▶ WHAT IS REQUIRED
Check each line of the material below, and copy it if it holds the string "screenshot".

▶ DATA FOR PROCESSING
++++++++++

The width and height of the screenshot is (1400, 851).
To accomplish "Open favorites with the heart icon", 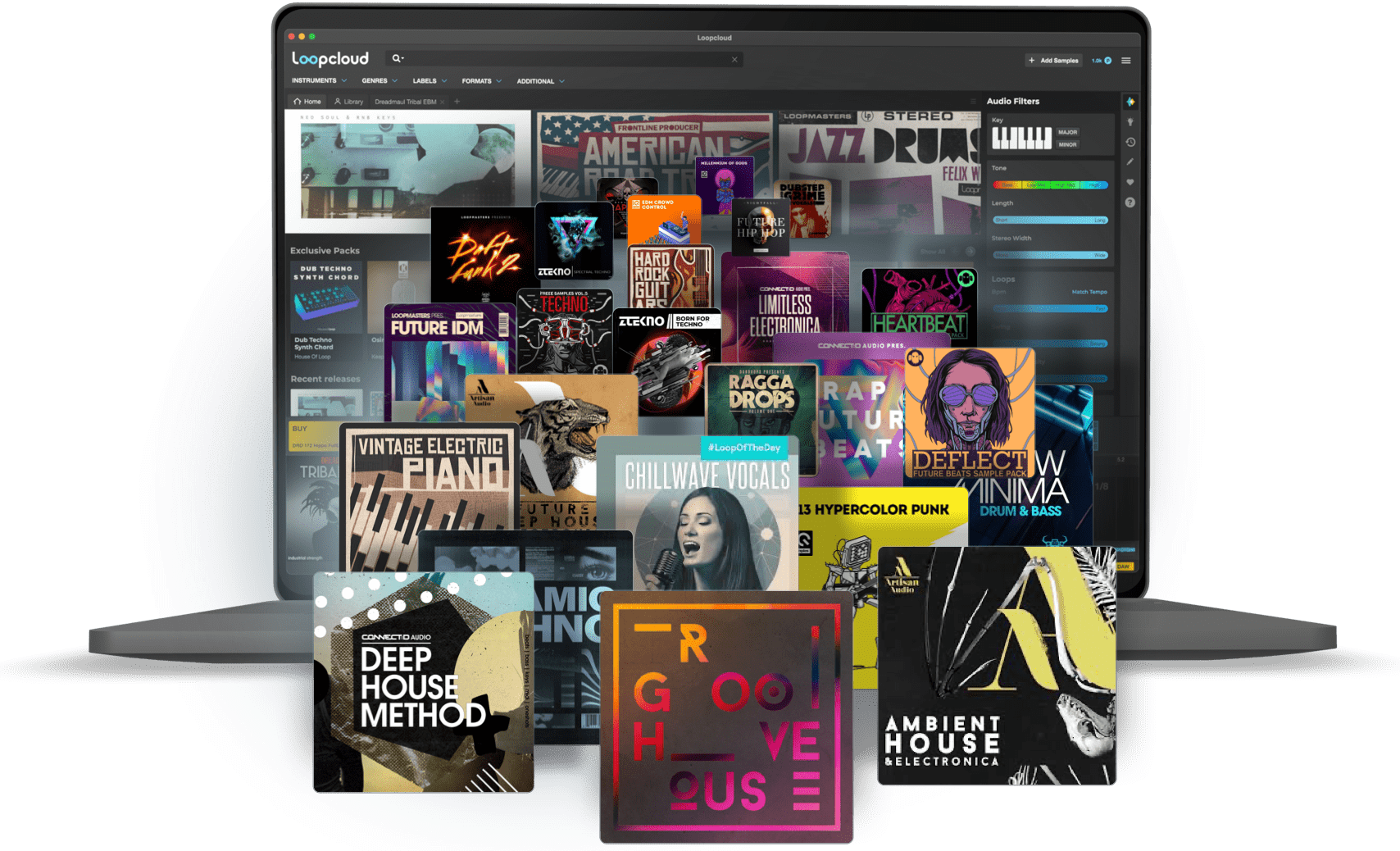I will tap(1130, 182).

++++++++++

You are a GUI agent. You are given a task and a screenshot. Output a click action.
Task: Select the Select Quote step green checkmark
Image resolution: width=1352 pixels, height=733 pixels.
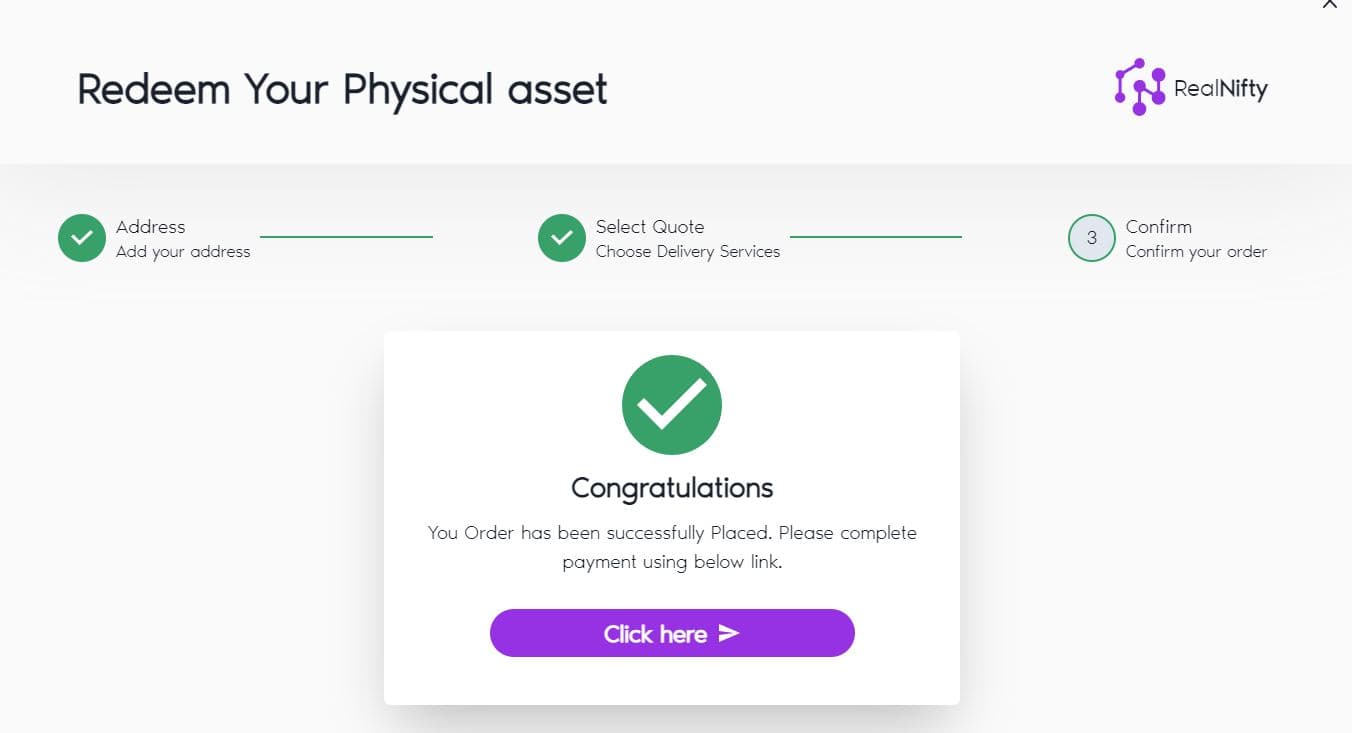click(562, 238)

++++++++++

▶ RESPONSE
The width and height of the screenshot is (1400, 851).
You are a GUI agent. You are given a task and a screenshot. Output a click action.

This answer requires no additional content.